"Nie ma ze mną żadnych szans". Członek Ekipy z niesamowitą pewnością siebie przed Fame MMA 14

Instagram / Na zdjęciu: Mateusz Trąbka
Instagram / Na zdjęciu: Mateusz Trąbka

Mateusz "Tromba" Trąbka w walce wieczoru Fame MMA 14 zmierzy się z Tomaszem "Gimperem" Działowym. Członek Ekipy nie ukrywa, że w ogóle nie obawia się rywala i bardziej skupia się na przyszłości we freak fightach.

W walce wieczoru Fame MMA 14 zmierzą się Tomasz "Gimper" Działowy oraz Mateusz "Tromba" Trąbka. Będzie to pojedynek dwóch niezwykle uznanych internetowych brandów. Jednak już od samego początku faworytem w tym starciu jest członek Ekipy Friza - "Tromba".

Przede wszystkim zawalczy on przed własną publicznością w Krakowie. Już w momencie ogłoszenia tego starcia zapowiadał, że to go niezwykle motywuje. Jednakże dopiero podczas programu "Face2Face" zdradził, co tak naprawdę myśli o swoim rywalu.

- Ja wychodzę pewny siebie i wiem, że Tomek ("Gimper" - przyp. red.) nie ma ze mną szans - mówił wprost Mateusz Trąbka.
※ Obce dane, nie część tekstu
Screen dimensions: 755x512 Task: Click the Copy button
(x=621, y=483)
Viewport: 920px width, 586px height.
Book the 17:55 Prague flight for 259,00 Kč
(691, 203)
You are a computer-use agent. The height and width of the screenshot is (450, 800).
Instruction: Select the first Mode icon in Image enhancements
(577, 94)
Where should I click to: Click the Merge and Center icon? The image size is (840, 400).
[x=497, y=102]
ZOBACZ WIDEO: Brutalny nokaut. Cios idealny! "Skleił się z twarzą!"

- Moja pewność siebie nie jest sztuczna i zbyt wygórowana. Mam do niego szacunek, ale chcę, aby moja droga we freak fightach była długa. Tomek jest dobrym rywalem na debiut, aby się sprawdzić - dalej tłumaczył "Tromba".
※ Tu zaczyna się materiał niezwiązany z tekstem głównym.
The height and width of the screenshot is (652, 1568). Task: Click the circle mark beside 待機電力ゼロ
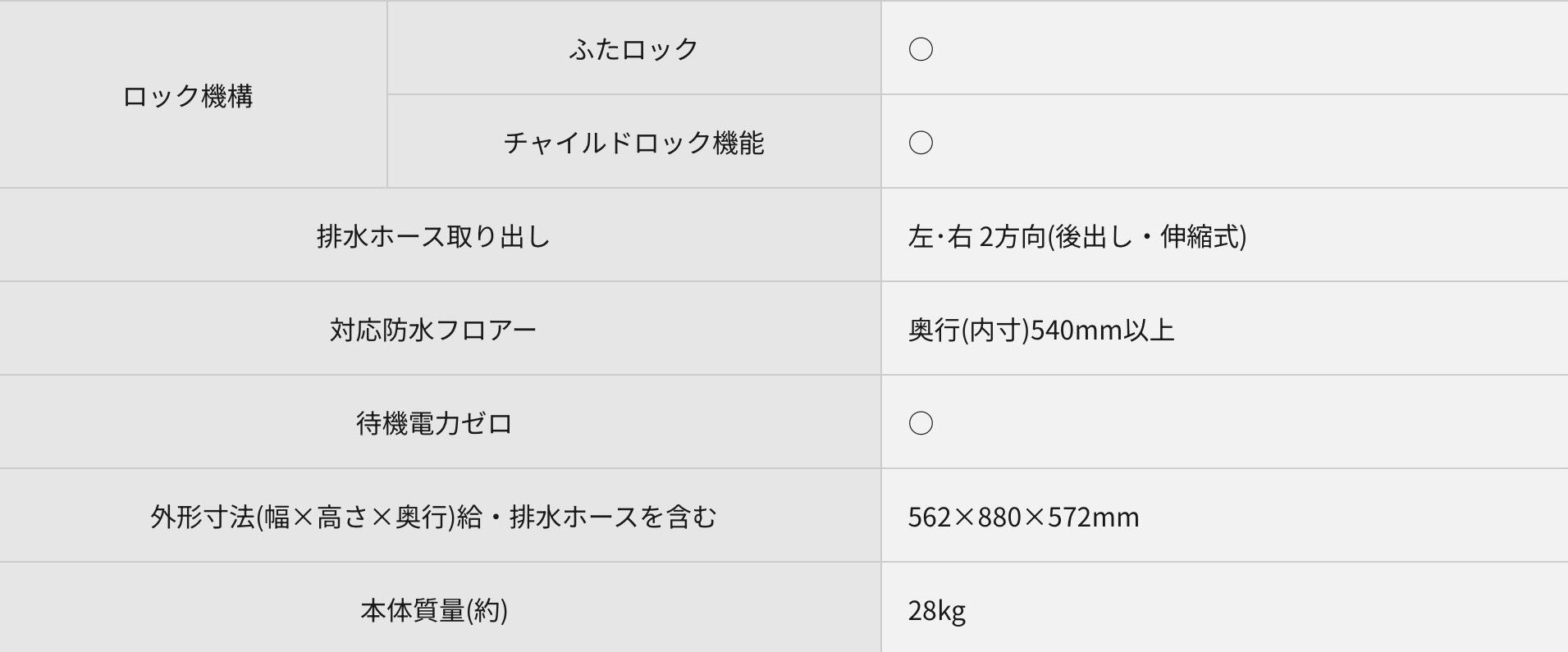921,423
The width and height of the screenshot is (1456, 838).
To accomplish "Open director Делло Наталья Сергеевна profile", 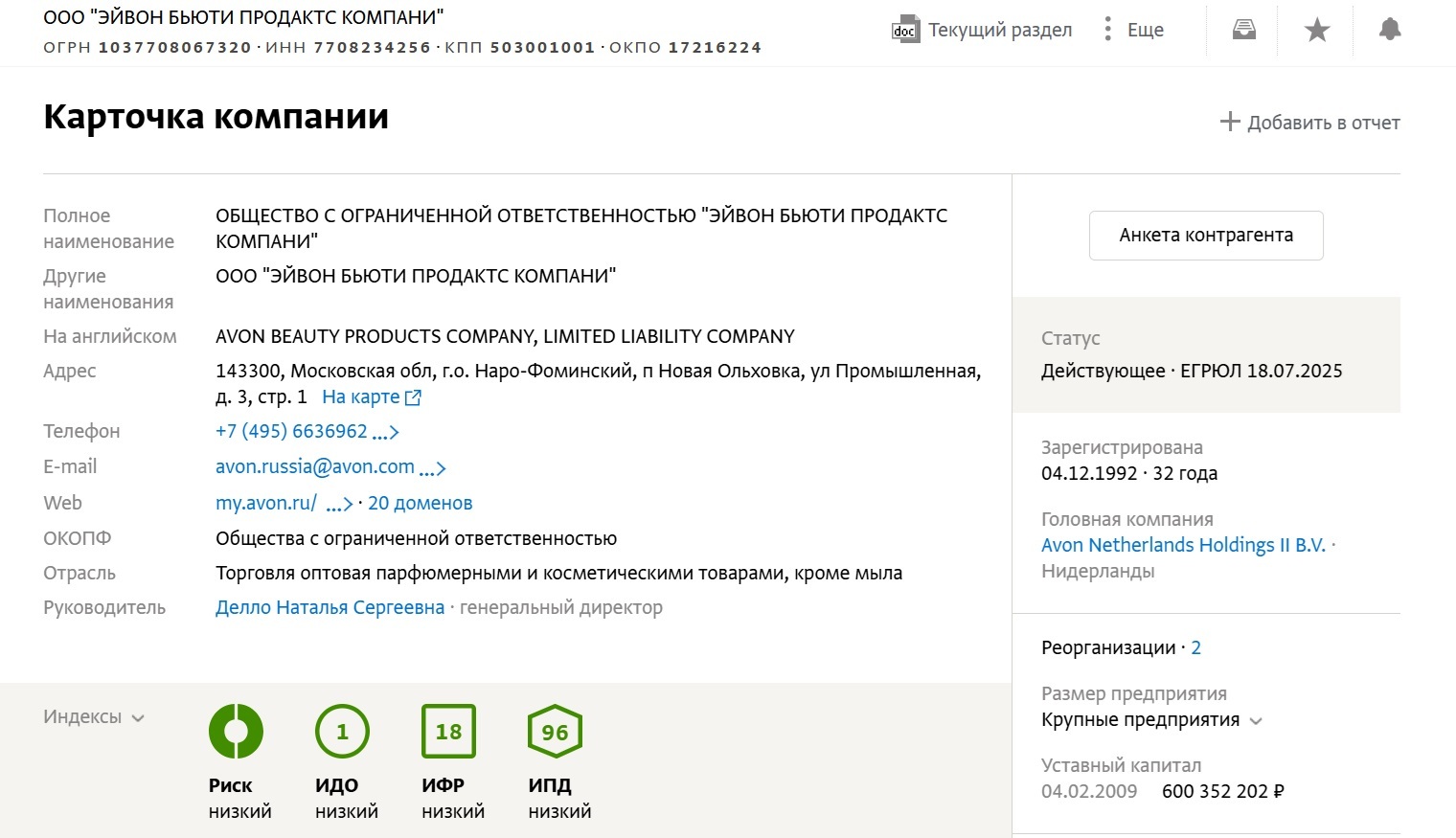I will click(330, 608).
Co więcej, internetowy twórca podkreśla, że trenuje sporty walki już od dawna. Przez długi czas były to tylko lekkie treningi podstaw, które robił dla podtrzymania formy. Ostatnie miesiące to już jednak ciężka praca i co najważniejsze, duże efekty.

- Pewność siebie wychodzi z tego, że po prostu robię zaj****te wyniki. Bardzo dobrze mi idzie. Schudłem. Widzę swój progres, jak patrzę w lustro. Mam bardzo dobry team wokół siebie, w którym są zawodowcy. Dlatego po prostu idę rozprawić się z Tomkiem - zakończył Mateusz Trąbka.

Jak się zakończy walka wieczoru Fame MMA 14? Przekonamy się o tym już w sobotę, 14 maja. Początek gali jest zaplanowany na godzinę 20:00. Ponadto, wystąpią na niej m.in. Agata "Fagata" Fąk, Monika Kociołek, Piotr Szeliga czy Norman Parke.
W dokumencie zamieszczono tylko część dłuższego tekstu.